MY FAVORITE HEIST FLICK: COMEDY DIVISION (Not Quite Random Favorites…In No Particular Order)

I have a thing for heist flicks. I have such a thing for heist flicks that I find it hard to believe I’ve operated this blog for four-and-a-half years without writing about at least one of them at length.

Today, I’ll fix that.

Heist flicks can be broadly defined: What’s a kidnapping movie but a heist flick about a stolen body? There must be some kind of horror film division where souls are filched eh? Westerns about land grabs? Yeah, I’ve heard of those.

You can stretch “heist” almost as far as you can stretch “noir.”

Forget all that. I’m sticking to the basics.

For the purposes of this little exercise, the heist flick concept will be limited to stories about some person or persons trying to steal some form of loot.

That ought to keep it simple.

And within that basic definition there are two fundamental approaches: Comedies and tragedies.

I’ll get to the tragedies later. Today I’ll stick to the comedies.

Better yet, I’ll stick to a period that stretches from the early sixties to the early seventies, when nearly all the best comedy heist flicks were made.

There were good ones before (Alfred Hitchcock’s To Catch a Thief, from 1955, a likely model of inspiration, comes directly to mind).

And I’m sure there have been good ones since (can’t think of any off-hand but the world’s a big place and I don’t like to say never).

But the best were nearly all made in those golden years between 1963 and 1971, when so many other pleasant things were going on, most of which these films never acknowledge.

They did have certain themes in common beyond the obvious heist structure. They all kept a fine balance between real comedy and real suspense…something Hitchcock himself only managed a few times. They all had genuinely clever plots that bordered on the feasible without inviting too much realism in  And they all had a developing love story at their center, which mirrored and enhanced both the comedy and the suspense.

My favorite is my favorite because it did the best job of balancing the love story with the rest. And considering who all and what all was involved in defining the genre, that’s saying something.

So….taking the best in chronological order (any other order would be an exercise in absurdity) and saving the very best for last:


Charade (1963)

## Provided records

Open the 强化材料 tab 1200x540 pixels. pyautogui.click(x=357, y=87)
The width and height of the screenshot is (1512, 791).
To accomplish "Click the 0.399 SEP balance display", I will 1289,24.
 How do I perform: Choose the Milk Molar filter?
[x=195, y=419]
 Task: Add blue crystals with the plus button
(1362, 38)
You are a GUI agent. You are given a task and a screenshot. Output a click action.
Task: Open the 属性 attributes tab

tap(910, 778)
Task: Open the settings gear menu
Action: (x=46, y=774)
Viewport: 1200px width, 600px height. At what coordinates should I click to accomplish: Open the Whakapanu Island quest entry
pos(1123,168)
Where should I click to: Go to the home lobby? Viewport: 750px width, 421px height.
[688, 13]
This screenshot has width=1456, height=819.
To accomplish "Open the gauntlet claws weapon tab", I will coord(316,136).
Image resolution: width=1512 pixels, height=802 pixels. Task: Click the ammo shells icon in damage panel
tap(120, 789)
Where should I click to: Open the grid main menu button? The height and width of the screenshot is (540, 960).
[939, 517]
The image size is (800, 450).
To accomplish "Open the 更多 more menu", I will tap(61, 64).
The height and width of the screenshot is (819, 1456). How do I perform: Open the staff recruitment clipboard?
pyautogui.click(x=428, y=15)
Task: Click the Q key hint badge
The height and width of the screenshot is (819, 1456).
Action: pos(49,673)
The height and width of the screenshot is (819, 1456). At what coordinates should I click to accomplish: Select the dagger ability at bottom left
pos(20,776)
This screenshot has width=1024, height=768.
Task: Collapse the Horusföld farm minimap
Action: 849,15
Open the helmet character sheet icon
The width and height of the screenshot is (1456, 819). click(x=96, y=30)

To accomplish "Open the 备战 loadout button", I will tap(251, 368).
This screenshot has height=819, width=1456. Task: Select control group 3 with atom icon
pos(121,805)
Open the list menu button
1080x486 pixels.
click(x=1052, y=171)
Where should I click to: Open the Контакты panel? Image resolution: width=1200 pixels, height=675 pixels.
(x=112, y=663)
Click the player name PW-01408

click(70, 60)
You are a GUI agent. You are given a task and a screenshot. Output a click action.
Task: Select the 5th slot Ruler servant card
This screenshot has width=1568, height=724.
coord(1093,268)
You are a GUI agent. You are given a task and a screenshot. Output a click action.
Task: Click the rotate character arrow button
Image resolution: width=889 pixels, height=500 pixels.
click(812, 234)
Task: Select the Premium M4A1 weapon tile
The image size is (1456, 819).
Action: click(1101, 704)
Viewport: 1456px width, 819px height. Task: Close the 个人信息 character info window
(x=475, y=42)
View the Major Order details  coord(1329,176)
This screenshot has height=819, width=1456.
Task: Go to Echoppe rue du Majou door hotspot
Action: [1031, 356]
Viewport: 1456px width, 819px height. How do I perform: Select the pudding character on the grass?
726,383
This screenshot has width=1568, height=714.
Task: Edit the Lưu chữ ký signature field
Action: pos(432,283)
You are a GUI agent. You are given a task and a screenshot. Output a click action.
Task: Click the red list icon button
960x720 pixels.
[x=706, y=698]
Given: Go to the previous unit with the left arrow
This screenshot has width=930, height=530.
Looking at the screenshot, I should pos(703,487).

## Written exercise
Could you write out the heist flick post word for word, from "And within that" to "flicks were made."? Nothing in the records matters here.

## Solution
And within that basic definition there are two fundamental approaches: Comedies and tragedies.

I’ll get to the tragedies later. Today I’ll stick to the comedies.

Better yet, I’ll stick to a period that stretches from the early sixties to the early seventies, when nearly all the best comedy heist flicks were made.